What's the difference between the parameters got by read and $1

Question

echo -n "*.xcodeproj directory: ";
read fileDirectory;
echo -n $fileDirectory;
fileExtension="pbxproj";
find $fileDirectory -name "*.${fileExtension}";

It shows "find: XXXX"(fileDirectory) no such file or directory

However if I replace read fileDirectory by

fileDirectory=$1

It works.

So what's the difference?

Answer 1

$1 is the first argument passed to bash script or to a function inside the script

for example:

  mybashfunction /dirtofind

inside the function if you write:

echo "$1"

It should print:

/dirtofind

Edit 1:

You must place the shebang in the beginning of you file

~$ cat a.sh
#!/bin/bash

echo -n "*.xcodeproj directory: ";
read fileDirectory;
echo -n $fileDirectory;
fileExtension="pbxproj";
find "$fileDirectory" -name "*.${fileExtension}";

~$ chmod +x a.sh
~$ ./a.sh 
*.xcodeproj directory: /home
/home/home/leonardo/Qt/Tools/QtCreator/share/qtcreator/qbs/share/qbs/examples/cocoa-touch-application/CocoaTouchApplication.xcodeproj/project.pbxproj
/home/leonardo/Qt/Tools/QtCreator/share/qtcreator/qbs/share/qbs/examples/cocoa-application/CocoaApplication.xcodeproj/project.pbxproj
:~$ 

Works like charm here. Place the shebang

#!/bin/bash 

Edit 2

Yes you can use eval.
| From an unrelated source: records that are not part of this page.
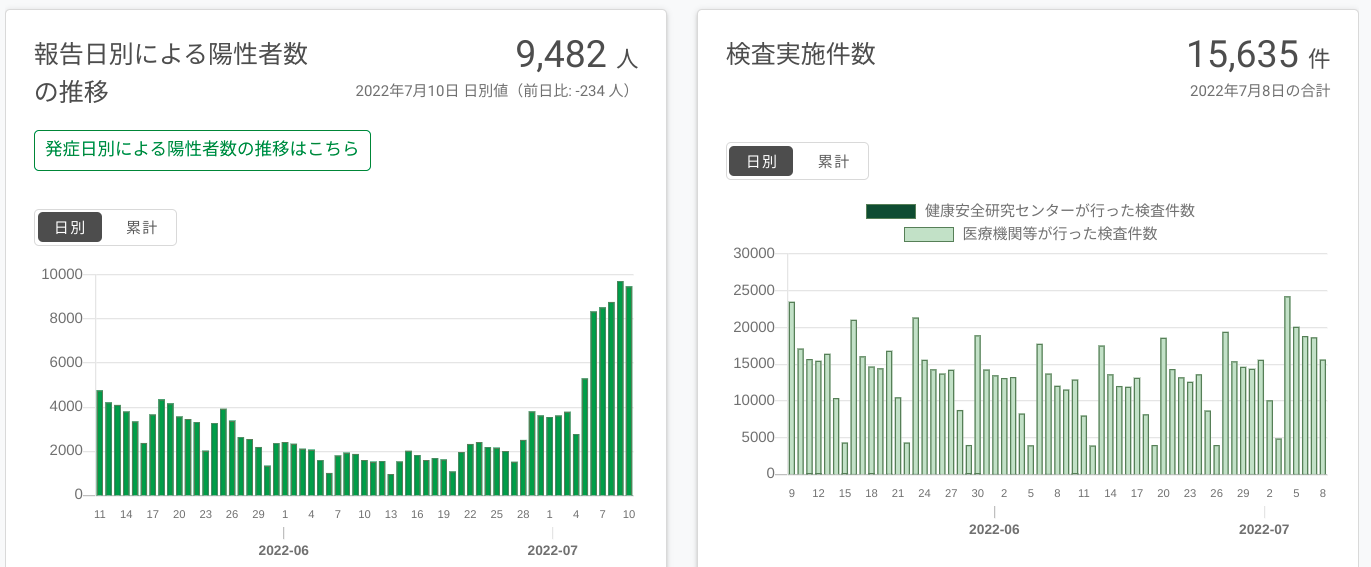Viewport: 1371px width, 567px height.
Task: Click the last bar in 検査実施件数 chart
Action: [1322, 417]
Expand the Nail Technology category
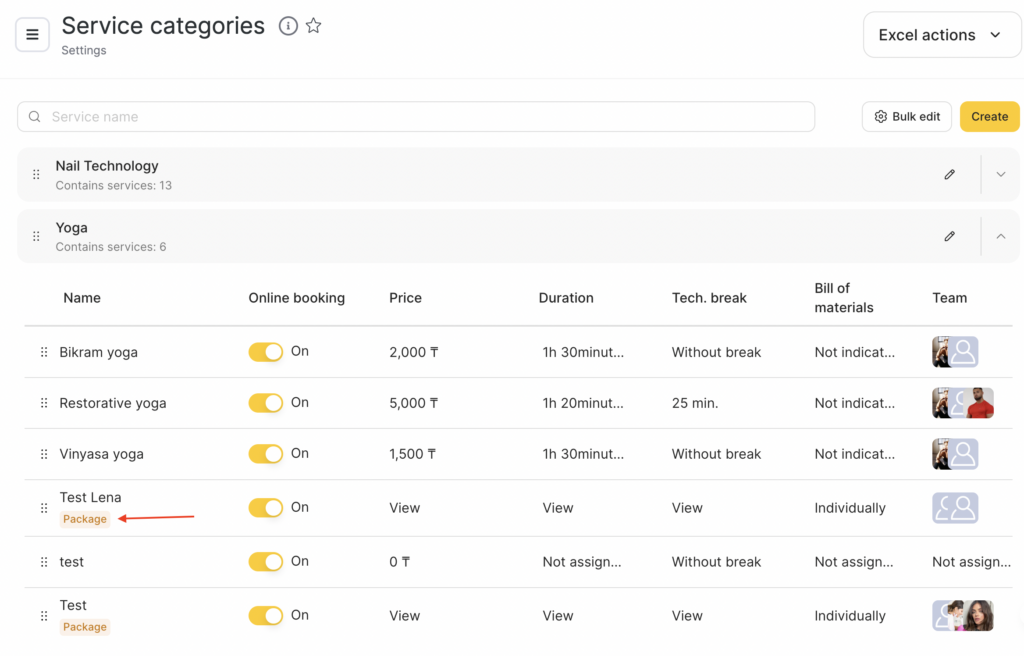 click(1000, 175)
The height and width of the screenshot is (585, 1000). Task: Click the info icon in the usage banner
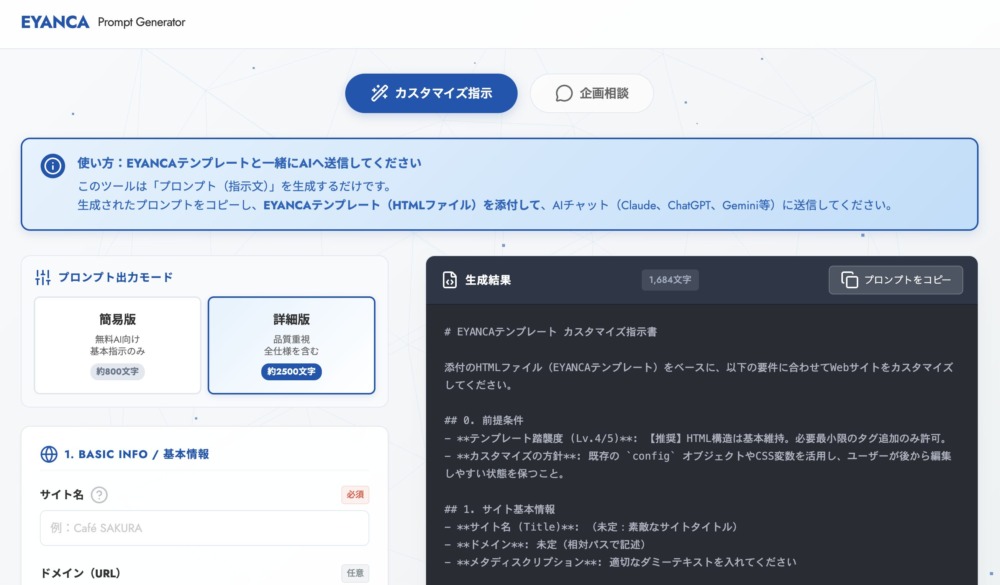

Your script will be like this:

#!/bin/bash 
echo -n "*.xcodeproj directory: ";
read fileDirectory;
echo -n $fileDirectory;
fileExtension="pbxproj";
eval fileDirectory=$fileDirectory
find "$fileDirectory" -name "*.${fileExtension}";

Answer 2

read reads data from STDIN (by default), not from positional parameters (arguments).

As you are passing the data as first argument ($1) to the script, read would not catch it; it would catch the input you are providing interactively.

Just to note, you should quote your variable expansions to avoid word splitting and pathname expansion; these are unwanted in most cases.